MINI MAGNUM CHEESECAKE Y CHOCOLATE NEGRO

Al heladito fresquito y si es casero y está tan bueno como este espectacular helado de tarta de queso y chocolate negro ya puedes pasar una tarde de verano a gusto. Para hacerlo necesitarás unos moldes para helados, estos son para tamaños mini, pero también se pueden hacer en moldes de tamaño magnum normal. Yo os voy a poner los dos que yo tengo y que me parecen maravillosos porque son de silicona y se desmoldan facilisimamente. Son los siguientes:

Tras mostraros los utensilios que vamos a necesitar, vamos allá con la receta que es súper sencilla.

Ingredientes:

  • 90 grs de mascarpone o queso tipo Philadelphia.
  • 40 grs de nata de montar.
  • 1 cucharadita de eritritol.
  • 1 cucharadita de esencia de vainilla.
  • 200 grs de frambuesas.
  • 85 grs de chocolate negro para cobertura.
  • 20 grs de aceite de coco.

Preparación:

En primer lugar, vamos a empezar batiendo el queso con la nata, el eritritol y la esencia de vainilla. Hay que batir de forma muy suave, solo necesitamos que se mezclen los ingredientes, pero no queremos que se corte la mezcla, así que batimos suavecito.

Seguimos con las frambuesas, las vamos a meter en el microondas durante dos minutos, y a continuación las trituramos. Si no os queréis complicar con la fruta y hacerla así, podéis tirar de mermelada, pero os aseguro que de esta forma queda genial.

A continuación, vamos a rellenar los moldes, primero ponemos una capa de la mezcla del mascarpone, encima una capa de la frambuesa triturada y terminamos con otra capa de la crema de queso.

Ya vamos a llevar los moldes al congelador mínimo durante dos horas. No olvidéis poner los palitos al molde, no sería la primera vez que me pasara, jajaja.

Tras haber pasado el tiempo de congelación vamos a preparar la cobertura de chocolate para poder desmoldar los helados y cubrirlos con la última capa que nos falta.

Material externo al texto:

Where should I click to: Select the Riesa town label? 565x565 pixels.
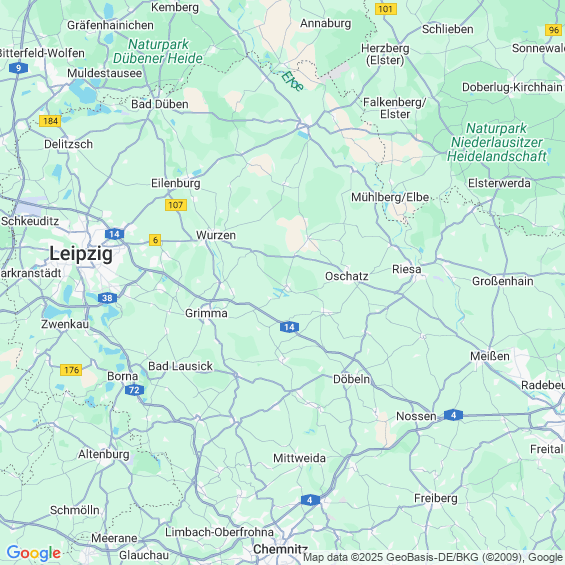pos(406,269)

El chocolate lo ponemos al microondas con el aceite de coco y lo vamos calentando en tantas de 15 segundos hasta que veamos que quede derretido del todo.

Desmoldamos los helados y sumergimos en el chocolate, os cuajará pronto porque el helado estará muy frío y solidificará el chocolate. Cuando los tengáis todos podéis volver a guardar en el congelador, en algún recipiente que os venga bien hasta que vayáis a consumir.

Como veis, es bastante sencillo, la peculiaridad es tener un buen molde para que queden y desmolden genial.